The LDV plant, only a kilometer down the road, stopped producing trucks in mid-December. There are no buyers anymore for the brand-new fleet of white panel vans parked outside. LDV has already laid off 95 workers. With the plant idle, hundreds more are waiting at home, still collecting their wages.
Akhtiar, 31, his hair slicked back with gel, has dark rings under his eyes. Part of his job is to make sure that the unemployed receive their unemployment checks. The situation in Washwood Heath has been so bad for the last three months that Akhtiar and his colleagues have been working on cases every day until 7 p.m., and they recently began coming in on Saturdays.
More and more people are losing their jobs, and more and more are coming to see Akhtiar. "You can see the desperation in their eyes," he says. "They realize that things are different now, and that they won't get new jobs after only a few weeks."
Unemployment is rising rapidly -- by 20 percent between October and December of last year alone -- in the West Midlands region surrounding Birmingham, the home of the British auto industry. Hardly any carmakers with plants in the region -- Aston Martin, Jaguar, Land Rover, Honda -- are operating at full capacity these days, and hardly any carmaker is still in British hands. Thousands of jobs have been cut, and tens of thousands of workers are working reduced hours or have been furloughed temporarily.
The British welfare state, its reach narrowed by a succession of reforms, only offers about £60 ($85) a week in unemployment benefits left to those who have been laid off. The unemployed are often forced to give up their apartments or houses, because many are deeply in debt and can no longer afford to make their monthly mortgage payments. Someone in Great Britain loses their home once every seven minutes.

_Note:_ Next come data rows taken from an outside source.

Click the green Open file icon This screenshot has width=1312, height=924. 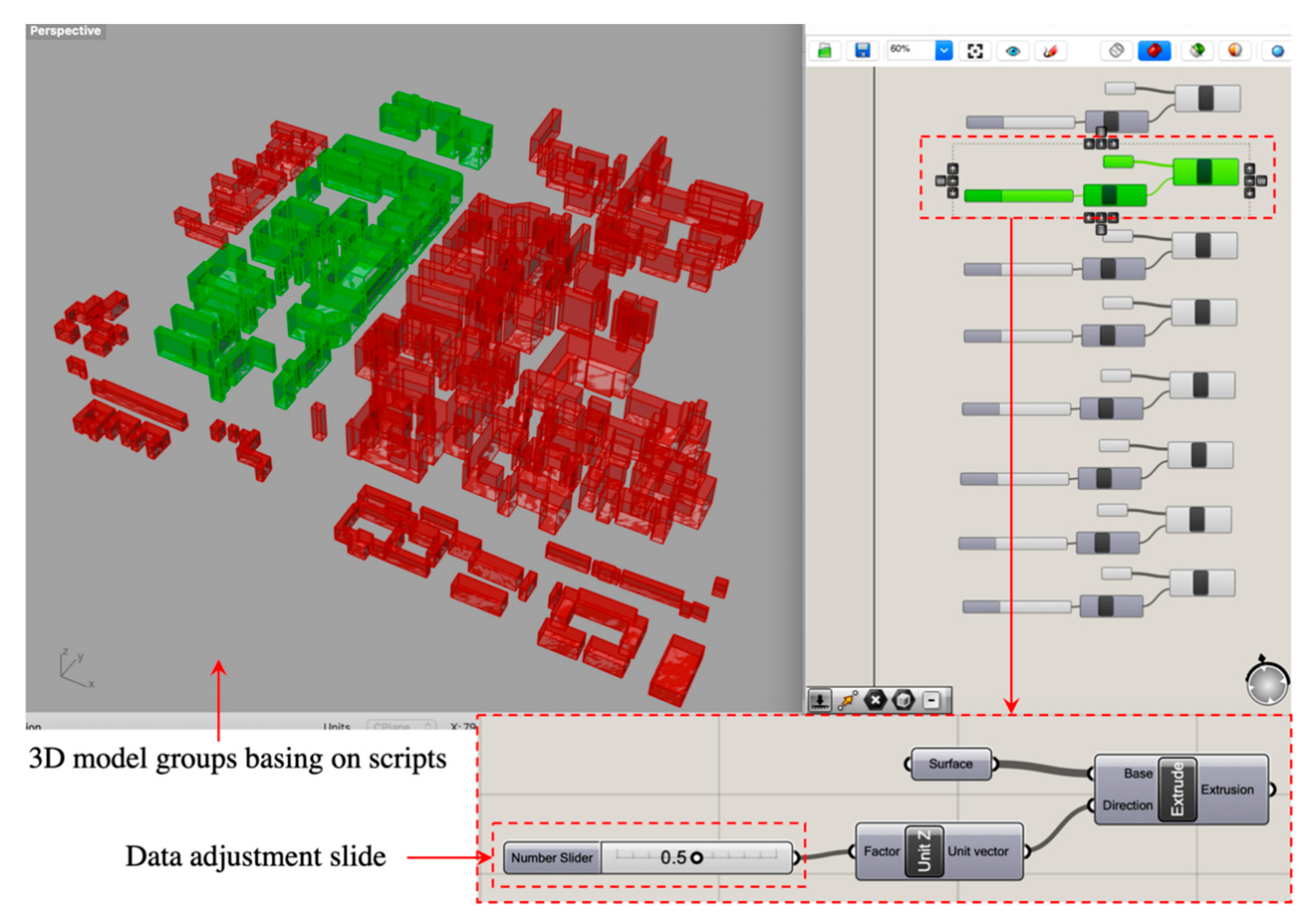(824, 51)
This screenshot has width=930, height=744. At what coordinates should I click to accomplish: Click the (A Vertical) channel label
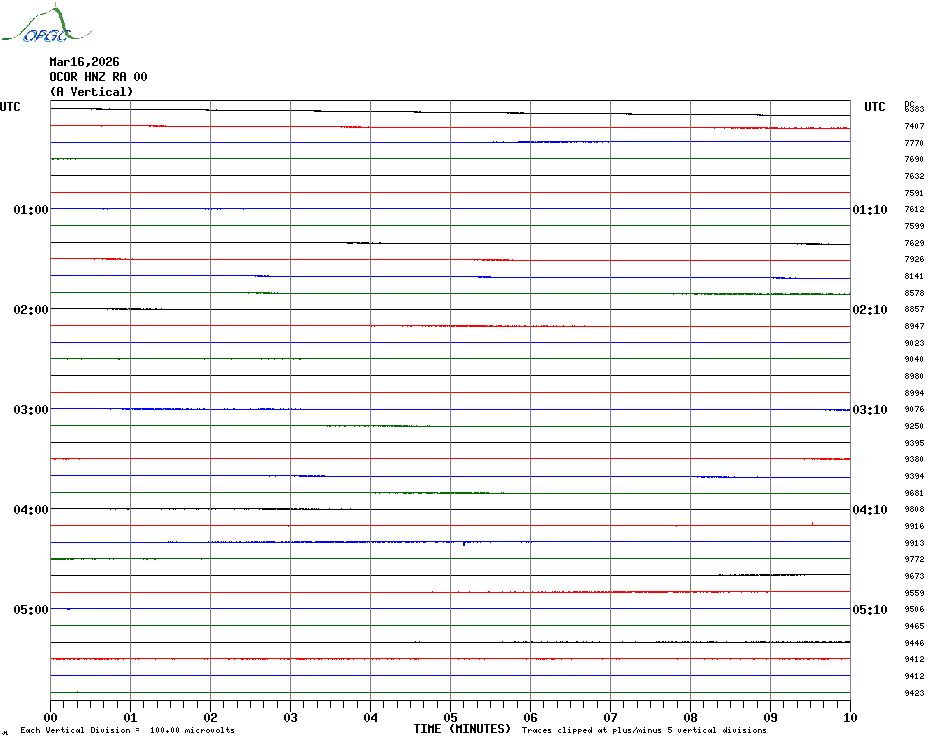(x=91, y=92)
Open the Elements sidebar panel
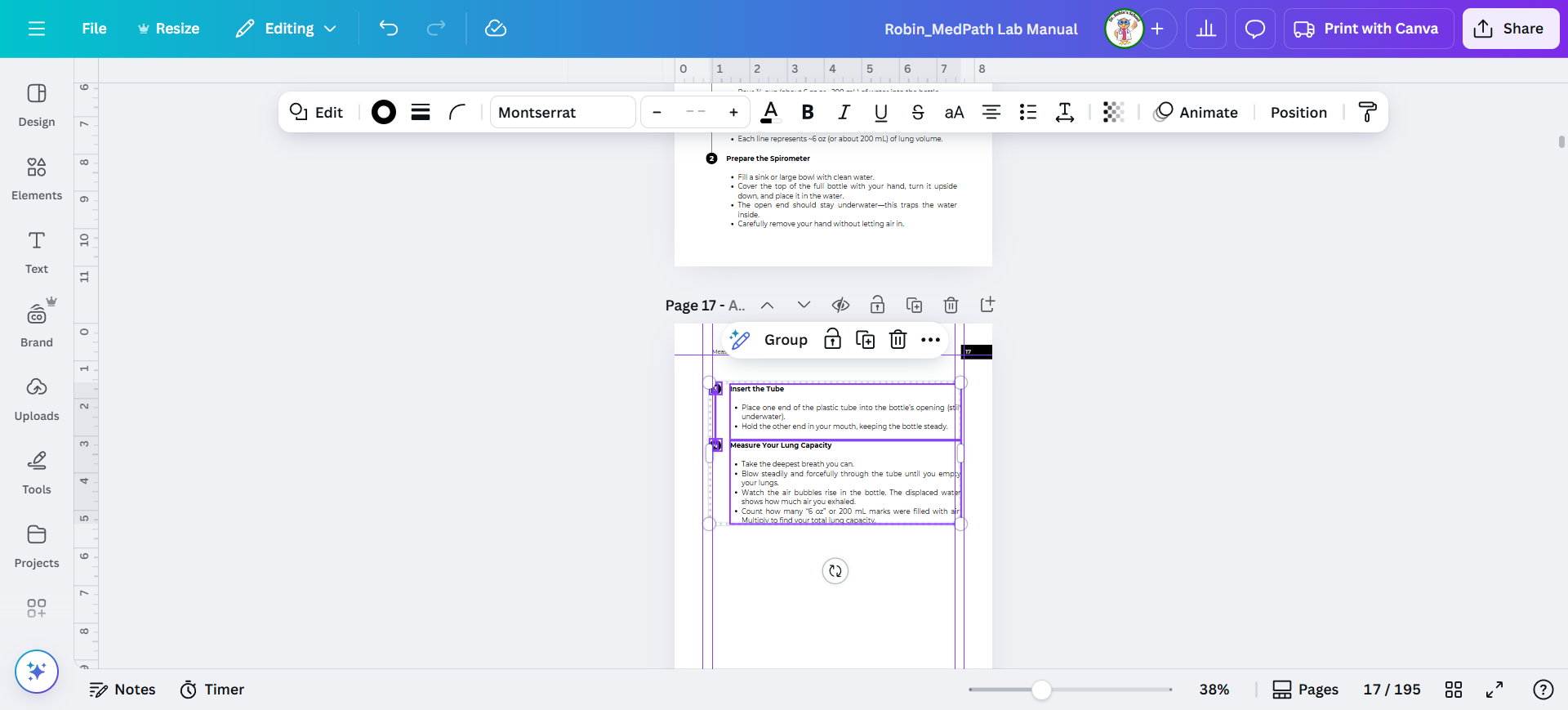This screenshot has width=1568, height=710. click(37, 178)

Akhtiar says that he is furious over the economic crisis. The bankers who drove the country to economic ruin, he says, were able to have their companies nationalized and yet they received bonuses of millions of pounds in taxpayer money. He says that many of his clients are also furious with the bankers, and that someone needs to take responsibility and pay for what has happened. But he doesn't know who that should be.
Akhtiar raises an important point: Whose fault is it, exactly?
A shabby pizzeria in London's Mayfair neighborhood, where only a few tourists might have been seen a few months ago, is filled with bankers today. Their Blackberries are on the tables in front of them, just as they used to be when they served as status symbols, as evidence that these bankers were having lunch at the center of the world. But there is one difference: Their conversations, once loud and pretentious, are now whispered.
David L. speaks quietly, even when he asks for a glass of tap water with his pizza. He still has a job, he says, because he took his customers' £200 million ($284 million) out of the market just in time, in the summer of 2007, when the first tremors began to make their way through the global financial system.
The fact that he still has his job is the one bit of good news David L. has to report. The other is that World War III hasn't broken out yet. Otherwise, he says, he has nothing but bad news.